Speaking during a town hall meeting at Ellsworth Middle School, LePage offered the crowd a glimpse of what are likely to be some of the biggest issues in the legislative session that begins in January.

At or near the top of that list will be the growing budget shortfall — now estimated at $70.9 million — in the Department of Health and Human Services, the state agency that administers assistance programs for the poor, the disabled and the elderly.

Reiterating a claim heard from the administration last legislative session as well as on the 2010 campaign trail, LePage said Maine’s welfare benefits are too high compared with other states and need to be brought back in line with federal minimums.

As an example, LePage mentioned the fact that Maine allows families earning up to 200 percent of the poverty level to receive MaineCare benefits while the federal standard is 133 percent. The result, LePage said, is Maine allows “many, many more people to get onto welfare than all of the other states do.” LePage said.

“The problem is when you do that, people that don’t qualify in New Hampshire come to Maine, people that don’t qualify in Massachusetts come to Maine,” LePage said. “And my feeling is I would much rather help Maine people before I help the rest of the country.”

Lowering Maine’s threshold to 133 percent would result in an estimated 12,000 parents losing MaineCare benefits, a proposal that Republicans and Democrats on the Legislature’s budget-writing committee rejected earlier this year after emotional testimony.

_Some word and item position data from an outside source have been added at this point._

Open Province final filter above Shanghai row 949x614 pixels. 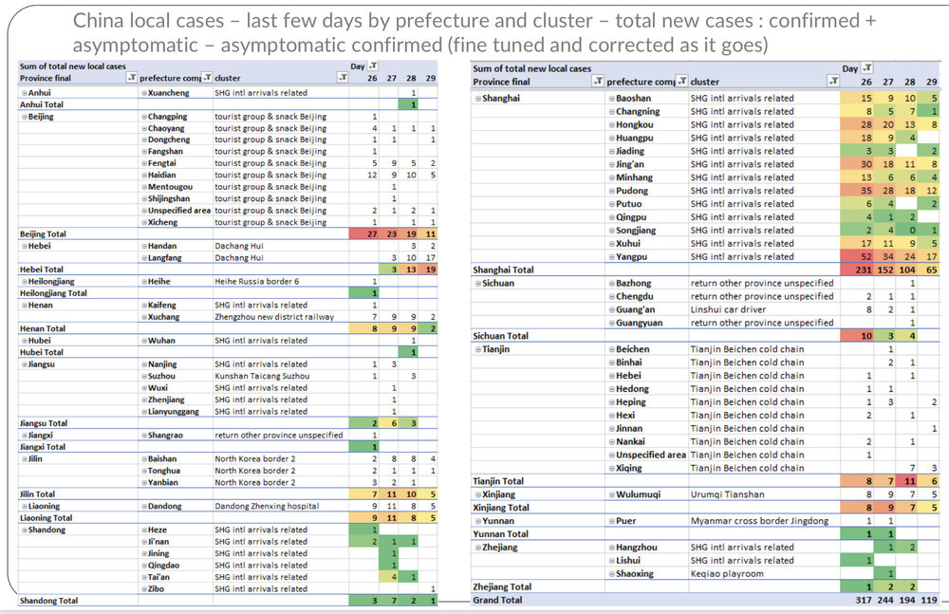click(x=595, y=83)
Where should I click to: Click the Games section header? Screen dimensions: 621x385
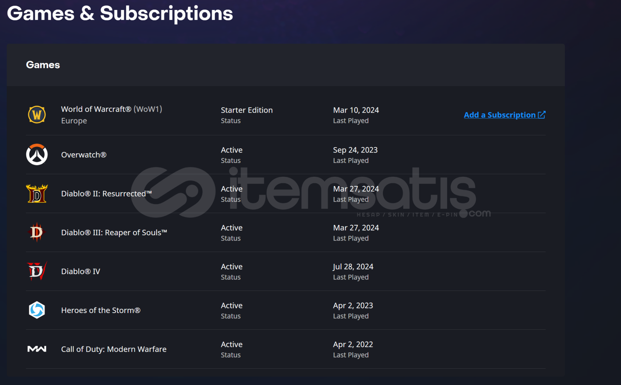(43, 65)
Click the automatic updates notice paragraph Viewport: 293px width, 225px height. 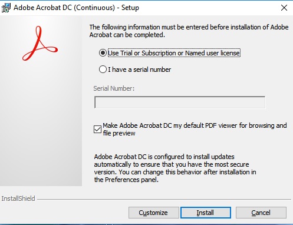tap(175, 168)
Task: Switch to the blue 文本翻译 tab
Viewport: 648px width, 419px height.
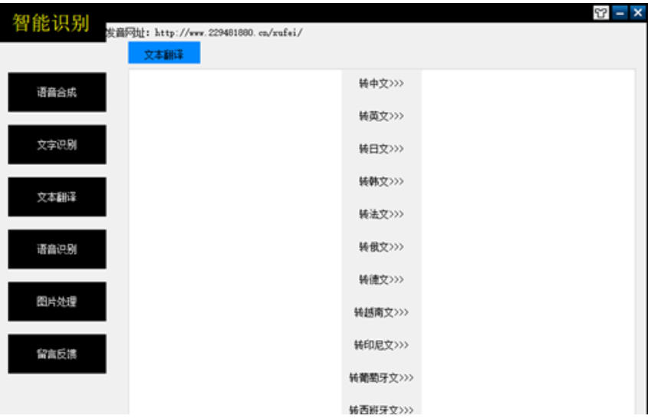Action: [x=164, y=54]
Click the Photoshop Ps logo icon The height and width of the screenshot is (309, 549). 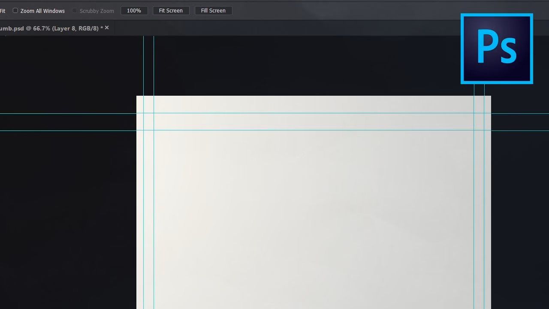click(x=497, y=48)
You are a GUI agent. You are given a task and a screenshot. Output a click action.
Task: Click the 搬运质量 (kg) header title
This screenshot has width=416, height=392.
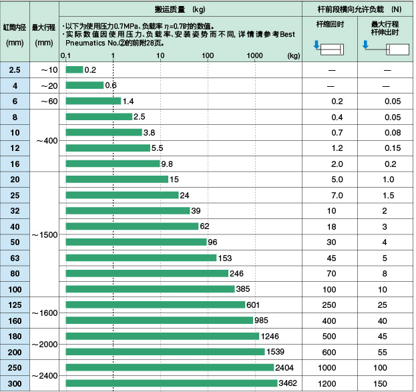coord(181,10)
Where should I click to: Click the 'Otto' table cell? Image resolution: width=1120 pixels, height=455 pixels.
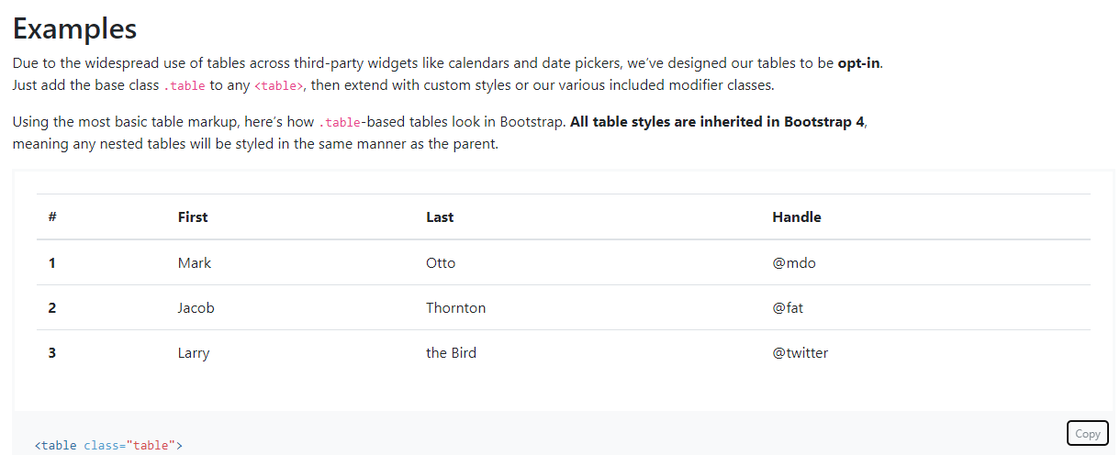point(441,263)
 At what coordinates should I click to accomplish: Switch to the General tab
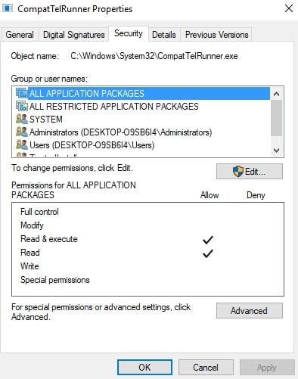click(20, 35)
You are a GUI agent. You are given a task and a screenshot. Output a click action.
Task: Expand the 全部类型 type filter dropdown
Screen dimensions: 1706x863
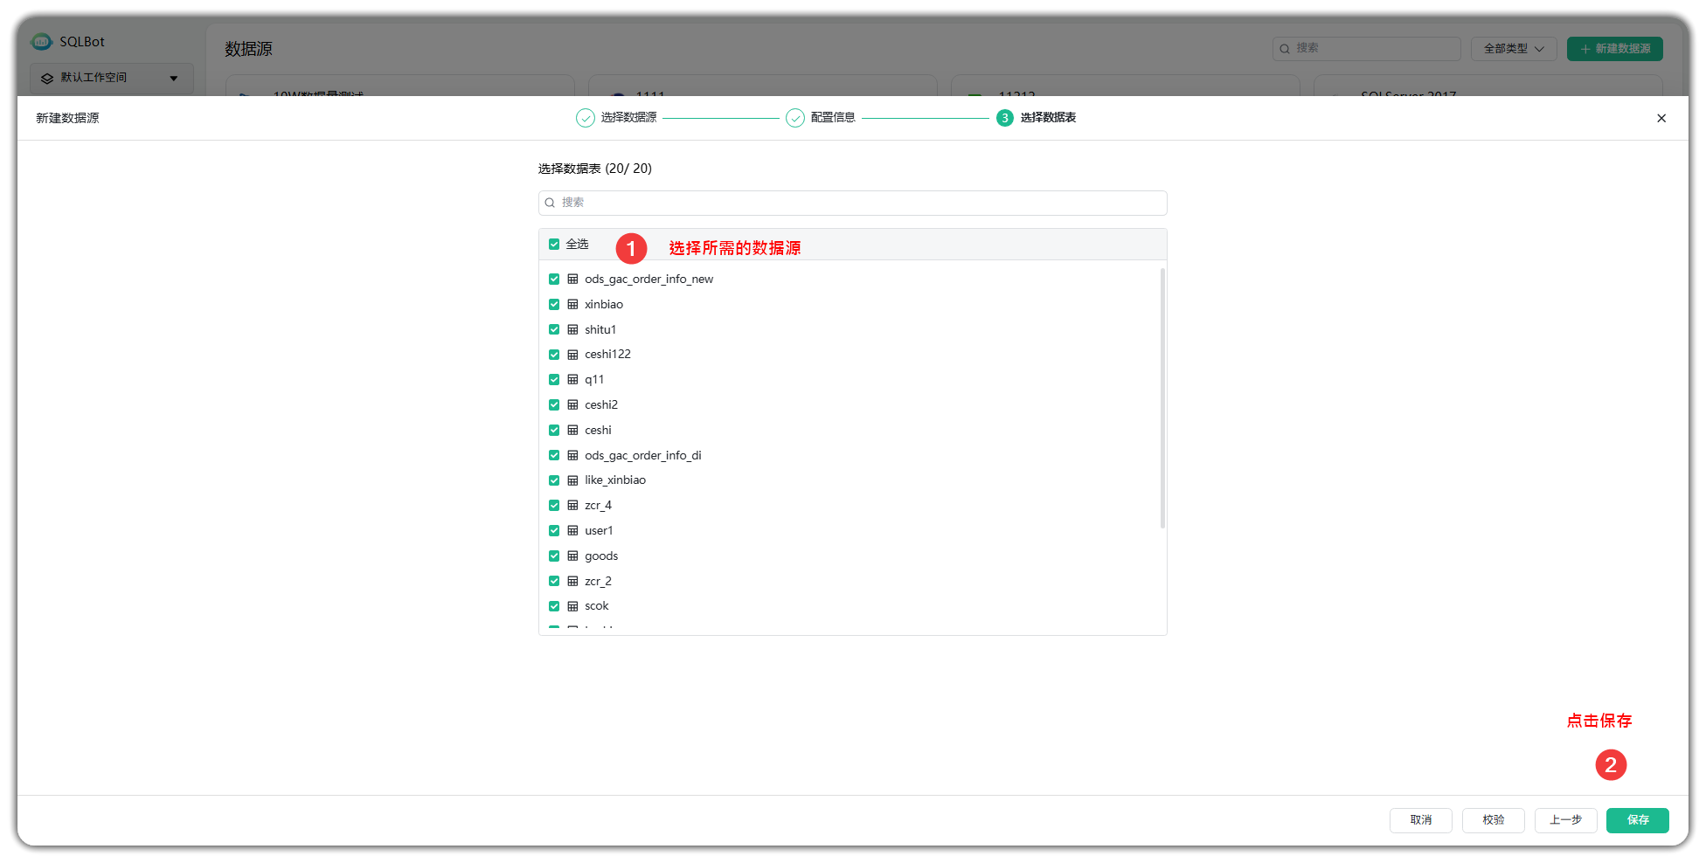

Additionally, defenders of Maine’s social services programs consistently cast doubt on statements that non-Mainers move to the Pine Tree State for welfare, pointing out that assistance levels in Maine through the Temporary Assistance for Needy Families program, or TANF, are the lowest in New England.

Lawmakers also killed a LePage administration proposal to require MaineCare recipients to undergo drug tests. But the governor continued Thursday to press for the drug tests, even when one audience member pointed out that such “warrentless drug tests” have been ruled unconstitutional by several courts.

“You can call it unconstitutional, but until the Supreme Court of the United States judges it, I say it is constitutional,” LePage said.

On the issue of energy, LePage said the state needs to do more to address the fact that Maine’s electricity costs are 42 percent above the national average. Without going into specifics, LePage said his administration is talking with power producers in Canada about tapping into their lower-cost energy and said he will continue to work to bring natural gas to more homes and business as an alternative to heating oil.

LePage said that one of the chief complaints he hears from business owners — in addition to Maine’s high energy costs — is that the state’s regulatory environment is too complex and unpredictable. If Maine wants to lure more businesses and keep them in the state, LePage said, it needs to become more business-friendly.

“That doesn’t mean destroying the regulations, the good regulations we have,” he said. “That means getting more friendly. That means having a better attitude when somebody comes to seek help in Augusta.”

LePage also talked about his plan to introduce legislation that would eliminate income taxes on retiree pensions as a way to encourage more “snowbirds” who summer in Maine but winter elsewhere to establish residency here. But while such a proposal likely will be popular politically in Augusta, it may be a difficult sell even in the Republican-controlled Legislature given the state’s budget situation.

Maine also needs to do a better job of preparing students for the jobs available in the state by in part re-emphasizing technical and career education, he said.